Recebimento de aluguéis é uma questão que o contribuinte fica se perguntando se vai ou não colocar na declaração do IR. Não informar pode trazer problemas segundo Gerson Pires. “Muitas vezes o contribuinte não declara porque acha que a receita não vai encontrar, mas as imobiliárias são obrigadas declarar o recebimento mensalmente, portanto não tem como fugir, se não fizer depois vai ter que pagar o imposto devido, com multa e juros”, explica.
O coordenador do curso de Ciências Contábeis da Anhanguera avalia que a maioria das declarações e Imposto de Renda são as mais simples, aqueles que confrontam os recebimentos e algumas despesas médicas. “O perfil da declaração de imposto de renda do brasileiro é, em média informe da renda do trabalho assalariado”, estima.
Mas quando as declarações ficam mais complexas, como com o pagamento de pensão, recebimento de aluguel, tem outros imóveis para declarar, recorrer a um profissional de contabilidade é uma saída. Em média, para fazer uma declaração de pessoa física, o preço pode variar de R$ 100 a R$ 200, dependendo da complexidade. A média de R$ 150 é o mercado quem define, não há uma regulamentação. É o que lamenta o professor e sócio da C&F Contadores & Consultores Financeiros. “Deveria ter uma tabela, o conselho poderia colocar um parâmetro, como existe para o advogado a tabela da OAB (Ordem dos Advogados do Brasil)”, disse Marcelo Burgos que tem escritório em Diadema e que está sobrecarregado de trabalho até terça-feira (30/06) quando termina o prazo para entrega da declaração. “Vou trabalhar o final de semana inteiro sem descanso”, completa.
Financiamentos
O professor Gerson Pires diz que outro erro que os contribuintes cometem ao fazerem a declaração está na aquisição de um bem financiado. Deve-se informar o valor total, o valor que já foi pago, ou os dois? A resposta é simples; apenas o que foi pago. “Essa é uma dúvida constante; o contribuinte compra um carro de R$ 50 mil, em outubro de 2019. Até o fim do ano ele pagou R$ 3 mil desse carro. Aí ele informa o valor de mercado, de R$ 50 mil, mais os R$ 3 mil que pagou. Isso está errado. Tem que informar o bem que comprou e os R$ 3 mil pagos naquele ano. A receita não quer saber valor de mercado, receita é caixa, é o que pagou e pronto. No ano seguinte ele pagou mais R$ 12 mil então declara R$ 15 mil e assim por diante”, orienta.

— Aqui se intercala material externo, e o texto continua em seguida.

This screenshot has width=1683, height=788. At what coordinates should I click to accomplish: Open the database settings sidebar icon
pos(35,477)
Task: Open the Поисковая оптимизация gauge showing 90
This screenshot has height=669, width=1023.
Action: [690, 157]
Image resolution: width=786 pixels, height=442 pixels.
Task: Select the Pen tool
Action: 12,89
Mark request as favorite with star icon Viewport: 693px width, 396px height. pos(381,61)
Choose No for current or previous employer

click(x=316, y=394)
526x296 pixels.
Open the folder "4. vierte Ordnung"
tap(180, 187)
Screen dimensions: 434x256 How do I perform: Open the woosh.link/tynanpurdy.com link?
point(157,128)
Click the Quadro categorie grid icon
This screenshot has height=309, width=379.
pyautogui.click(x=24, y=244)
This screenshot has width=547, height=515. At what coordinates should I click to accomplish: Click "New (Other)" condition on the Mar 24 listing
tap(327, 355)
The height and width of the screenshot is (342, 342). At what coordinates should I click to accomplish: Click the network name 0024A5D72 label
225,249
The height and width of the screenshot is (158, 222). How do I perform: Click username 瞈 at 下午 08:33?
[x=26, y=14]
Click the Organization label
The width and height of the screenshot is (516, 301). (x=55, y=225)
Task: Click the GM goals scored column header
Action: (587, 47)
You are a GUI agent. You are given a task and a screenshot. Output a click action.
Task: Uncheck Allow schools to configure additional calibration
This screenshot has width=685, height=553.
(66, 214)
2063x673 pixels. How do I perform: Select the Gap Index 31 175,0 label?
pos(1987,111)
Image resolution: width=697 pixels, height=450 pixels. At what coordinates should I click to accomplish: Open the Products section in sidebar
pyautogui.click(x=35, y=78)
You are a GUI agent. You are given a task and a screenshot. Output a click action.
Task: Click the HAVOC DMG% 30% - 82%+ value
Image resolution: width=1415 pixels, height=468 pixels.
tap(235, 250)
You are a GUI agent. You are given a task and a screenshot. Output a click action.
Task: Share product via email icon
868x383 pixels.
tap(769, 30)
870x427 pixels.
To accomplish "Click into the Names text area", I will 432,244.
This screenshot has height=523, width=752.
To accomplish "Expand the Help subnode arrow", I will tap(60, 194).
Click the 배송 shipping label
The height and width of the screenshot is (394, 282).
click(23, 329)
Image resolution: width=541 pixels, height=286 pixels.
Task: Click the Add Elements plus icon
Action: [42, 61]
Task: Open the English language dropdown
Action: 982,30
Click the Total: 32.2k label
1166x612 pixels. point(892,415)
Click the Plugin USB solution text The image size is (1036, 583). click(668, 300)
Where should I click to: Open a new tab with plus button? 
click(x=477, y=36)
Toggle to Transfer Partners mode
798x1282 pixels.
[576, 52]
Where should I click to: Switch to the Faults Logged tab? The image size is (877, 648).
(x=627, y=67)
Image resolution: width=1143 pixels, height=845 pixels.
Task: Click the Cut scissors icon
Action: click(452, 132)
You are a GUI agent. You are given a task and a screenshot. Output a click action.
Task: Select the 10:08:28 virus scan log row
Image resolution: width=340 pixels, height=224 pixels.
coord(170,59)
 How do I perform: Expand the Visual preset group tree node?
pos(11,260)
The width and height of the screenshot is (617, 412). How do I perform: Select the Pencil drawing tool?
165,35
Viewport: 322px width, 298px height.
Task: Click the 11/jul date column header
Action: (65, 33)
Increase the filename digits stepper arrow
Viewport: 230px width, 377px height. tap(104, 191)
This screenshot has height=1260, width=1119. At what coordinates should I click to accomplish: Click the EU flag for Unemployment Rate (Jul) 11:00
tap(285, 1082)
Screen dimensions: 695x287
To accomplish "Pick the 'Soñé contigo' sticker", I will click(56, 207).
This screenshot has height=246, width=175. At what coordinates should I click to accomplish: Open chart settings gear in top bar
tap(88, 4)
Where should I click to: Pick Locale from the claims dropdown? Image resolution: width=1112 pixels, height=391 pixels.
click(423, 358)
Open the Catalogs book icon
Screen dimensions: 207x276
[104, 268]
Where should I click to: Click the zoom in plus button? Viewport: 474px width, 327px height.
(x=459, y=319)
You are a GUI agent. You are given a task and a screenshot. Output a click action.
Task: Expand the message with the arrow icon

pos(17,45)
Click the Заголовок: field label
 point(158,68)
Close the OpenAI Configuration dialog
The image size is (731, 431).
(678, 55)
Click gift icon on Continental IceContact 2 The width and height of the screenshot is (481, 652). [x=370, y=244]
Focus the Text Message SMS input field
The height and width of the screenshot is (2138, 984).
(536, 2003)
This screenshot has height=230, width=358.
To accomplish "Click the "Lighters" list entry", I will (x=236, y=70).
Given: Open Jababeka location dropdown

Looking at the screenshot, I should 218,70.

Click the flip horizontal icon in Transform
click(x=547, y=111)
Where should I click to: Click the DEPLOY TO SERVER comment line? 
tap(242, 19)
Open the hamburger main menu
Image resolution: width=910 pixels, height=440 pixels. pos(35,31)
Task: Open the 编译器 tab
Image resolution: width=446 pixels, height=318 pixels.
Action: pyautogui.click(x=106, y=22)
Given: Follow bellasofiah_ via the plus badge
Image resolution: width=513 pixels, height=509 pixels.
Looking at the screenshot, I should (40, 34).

Este ano a Receita Federal fez poucas mudanças no IR. Uma delas é que não se pode mais deduzir o pagamento do INSS do trabalhador doméstico, antes podia. Outra mudança é que não é mais necessário informar o número do recibo de entrega da declaração do ano anterior. Em geral as dúvidas e os problemas surgem quando se deixa para fazer nos últimos dias. “O leão não é tão ruim assim, basta se organizar”, completa Burgos.